Du côté du management ainsi placé sous surveillance, le «chief executive officer» (CEO) et le chef des finances (CFO), doivent apposer leur griffe sur les comptes publiés, dont ils endossent ainsi personnellement la double responsabilité civile et pénale. En signant, ils n'attestent pas seulement l'exactitude des chiffres, mais confirment l'existence d'un système efficace de contrôle comptable interne.

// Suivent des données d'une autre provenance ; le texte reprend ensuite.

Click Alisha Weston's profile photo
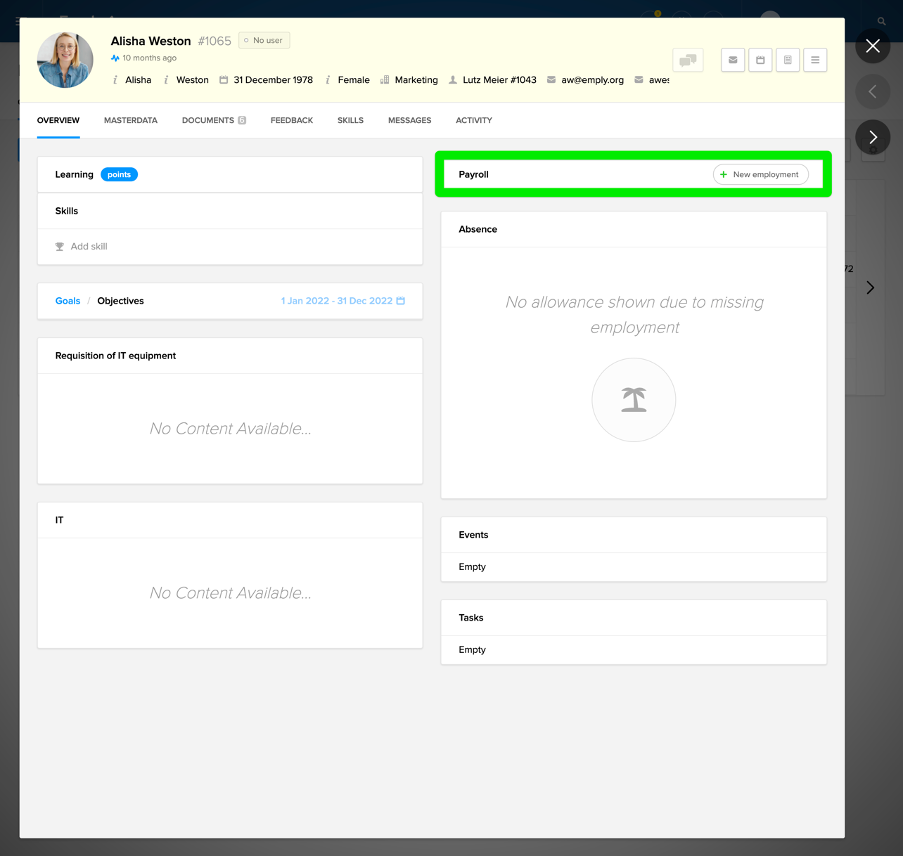pos(65,60)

Sarbanes-Oxley impose également de publier dans des délais beaucoup plus brefs des bilans trimestriels et annuels beaucoup plus complets, devant notamment inclure le détail des opérations hors bilan et «pro forma», accompagné d'explications claires. En outre, les achats et ventes d'actions par les collaborateurs et les actionnaires qualifiés doivent faire l'objet d'une publication. Parallèlement au renforcement des dispositions sur l'établissement des comptes, la loi a également entraîné un resserrement des conditions d'admission et de surveillance à la Bourse.
L'association patronale «Business Roundtable» a récemment procédé à une enquête sur les coûts occasionnés par ces nouvelles dispositions en matière de comptes et de cotation, qui s'élèvent annuellement à un montant situé entre 1 million et 10 millions de dollars par entreprise. Au total, la SEC chiffre la mise en conformité des sociétés à 1,5 milliard de dollars.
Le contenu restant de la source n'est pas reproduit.